→ Exercise task
Reproduce only the rows starting with the line that contains "Where should I" and going on through the line that contains "click(x=1106, y=704)", changing "cursor block" to "caret" and keeping everything else the same.

→ Dataset extract
———
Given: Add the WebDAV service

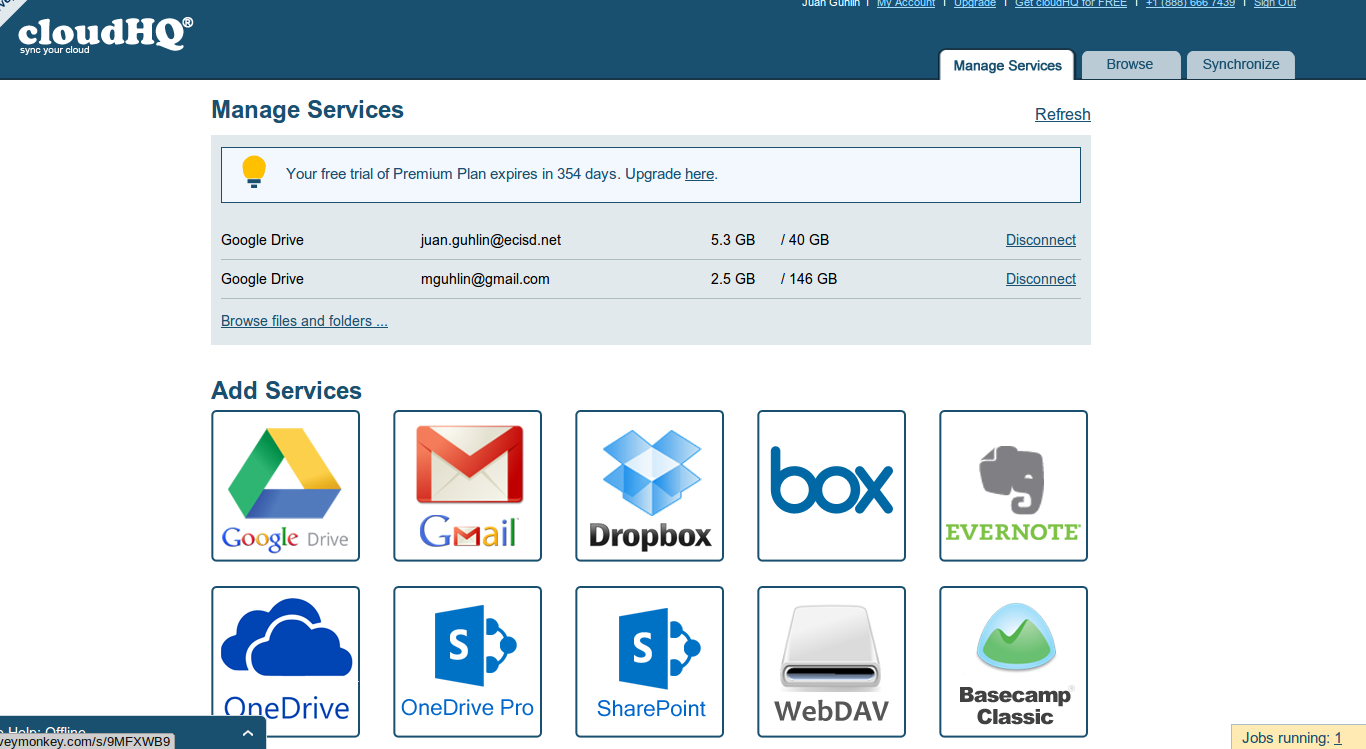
———
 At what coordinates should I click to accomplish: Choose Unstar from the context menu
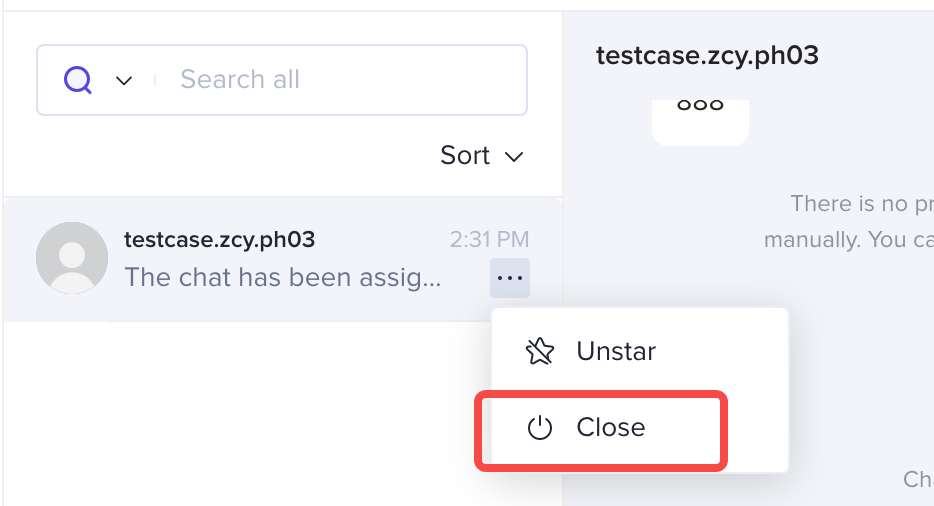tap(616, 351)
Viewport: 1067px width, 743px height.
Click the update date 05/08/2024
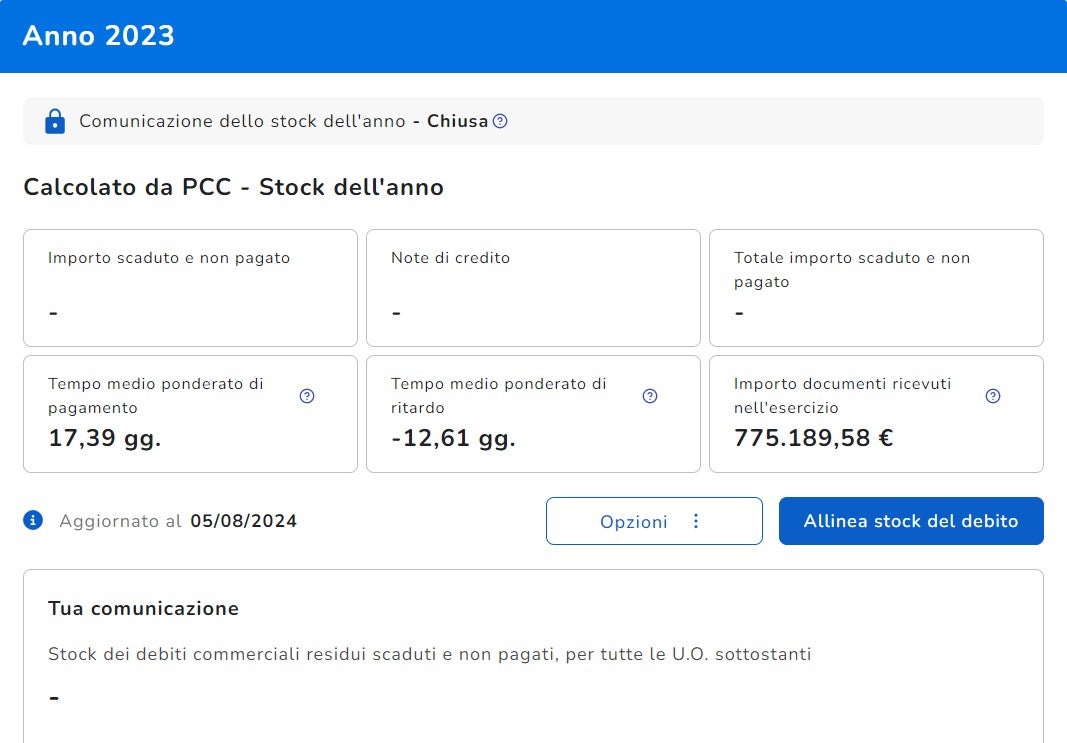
———
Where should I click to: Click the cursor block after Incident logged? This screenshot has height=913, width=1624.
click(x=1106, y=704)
———
→ The answer
Where should I click to: Click the caret after Incident logged? This screenshot has height=913, width=1624.
click(x=1106, y=704)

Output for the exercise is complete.